Settings Configuration

Send a SettingsConfiguration message to configure the voice agent and set the input and output audio formats.

What is the SettingsConfiguration Message

The SettingsConfiguration message is a JSON command that serves as an initialization step, setting up both the behavior of the voice agent and the audio transmission formats before any actual voice data is exchanged over the websocket connection.

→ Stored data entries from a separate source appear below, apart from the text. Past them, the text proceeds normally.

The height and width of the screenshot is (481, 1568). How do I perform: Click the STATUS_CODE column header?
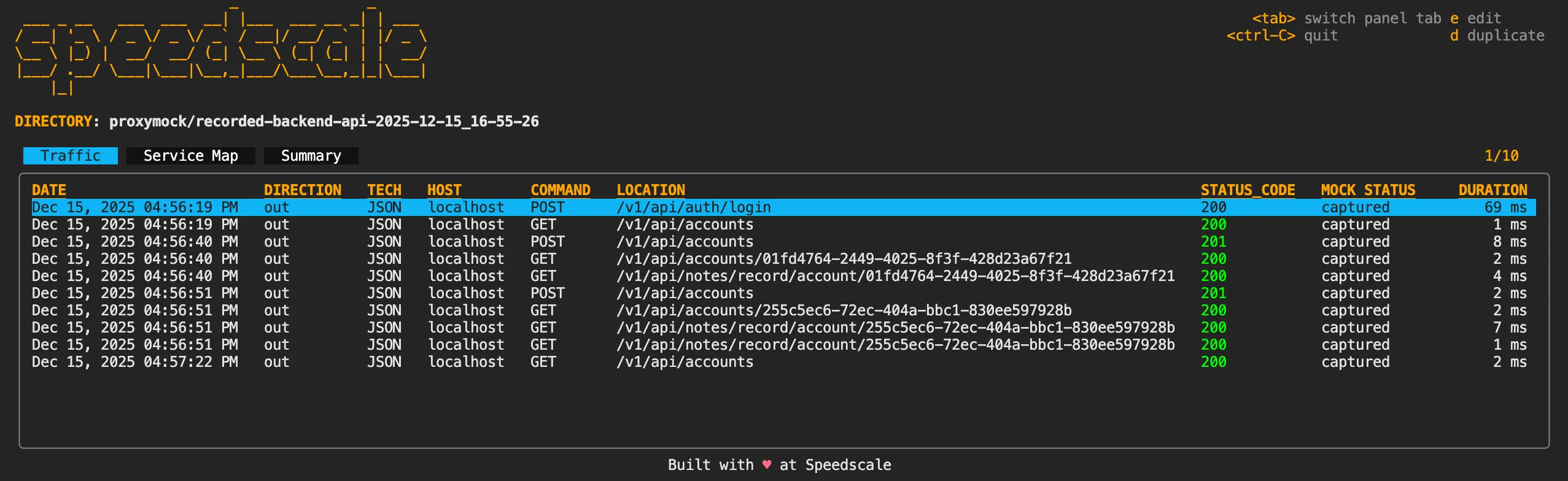click(x=1249, y=190)
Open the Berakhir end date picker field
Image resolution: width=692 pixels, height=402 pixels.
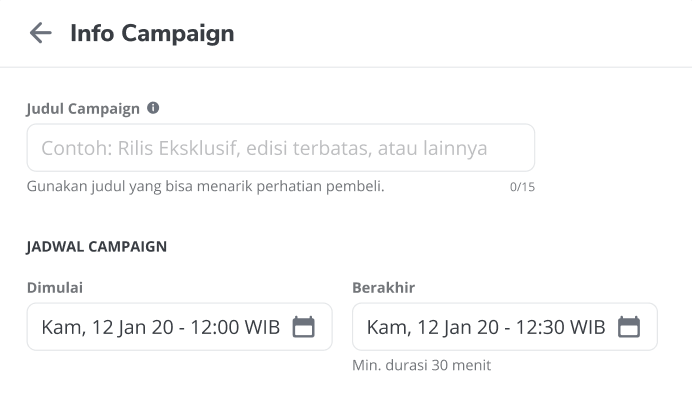pos(505,327)
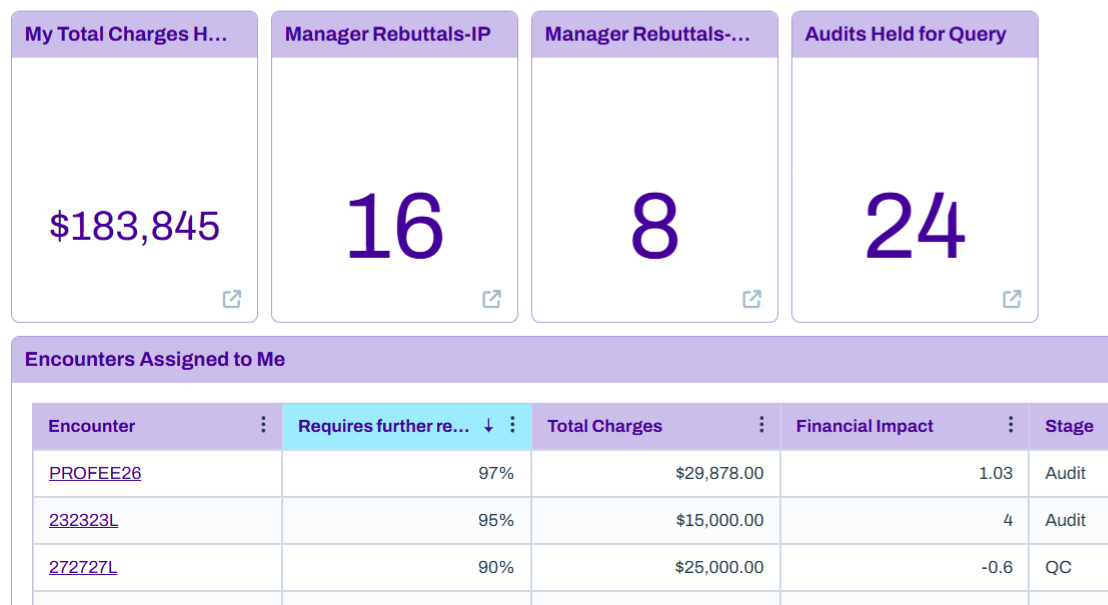Screen dimensions: 1108x605
Task: Open Financial Impact column options menu
Action: (x=1010, y=425)
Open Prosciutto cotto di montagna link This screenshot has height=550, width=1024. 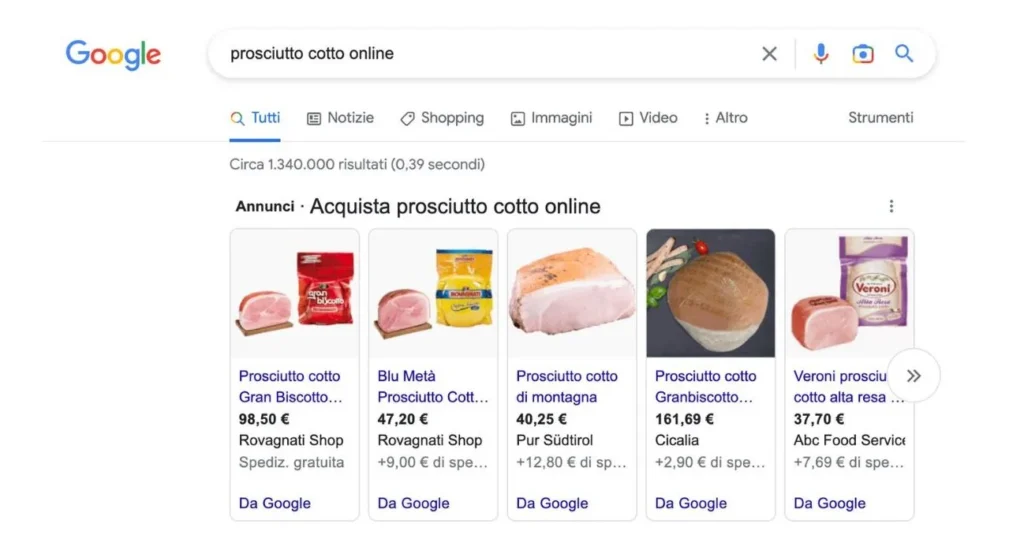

This message configures the voice agent and sets the input and output audio formats.

📘

For a detailed explanation of all the options available for the SettingsConfiguration message, see our documentation on how to Configure the Voice Agent.

Sending SettingsConfiguration

To send the SettingsConfiguration message, you need to send the following JSON message to the server:

🚧

The client should send a SettingsConfiguration message immediately after opening the websocket and before sending any audio.

Basic Example

This example uses a very basic SettingConfiguration to establish a connection.

{
  "type": "SettingsConfiguration",
  "audio": {
    "input": {
      "encoding": "linear16",
      "sample_rate": 24000
    },
    "output": {
      "encoding": "linear16",
      "sample_rate": 24000,
      "container": "none"
    }
  },
  "agent": {
    "listen": {
      "model": "nova-2"
    },
    "think": {
      "provider": {
        "type": "open_ai"
        // ... additional provider options available
      },
      "model": "gpt-4o-mini"
      // ... additional think options including instructions and functions available
    },
    "speak": {
      "model": "aura-asteria-en"
    }
  }
  // ... additional top-level options including context available
}

SettingsConfiguration Confirmation

Upon receiving the SettingsConfiguration message, the server will process all remaining audio data and return the following Settings Applied message.

{
    "type": "SettingsApplied"
}

Conclusion

The SettingsConfiguration message is an initialization command that establishes both the behavior of the voice agent and the audio transmission formats before voice data is exchanged. By configuring the agent and setting the input/output audio formats upfront, it ensures smooth and efficient communication over the WebSocket connection, laying the foundation for effective voice interactions.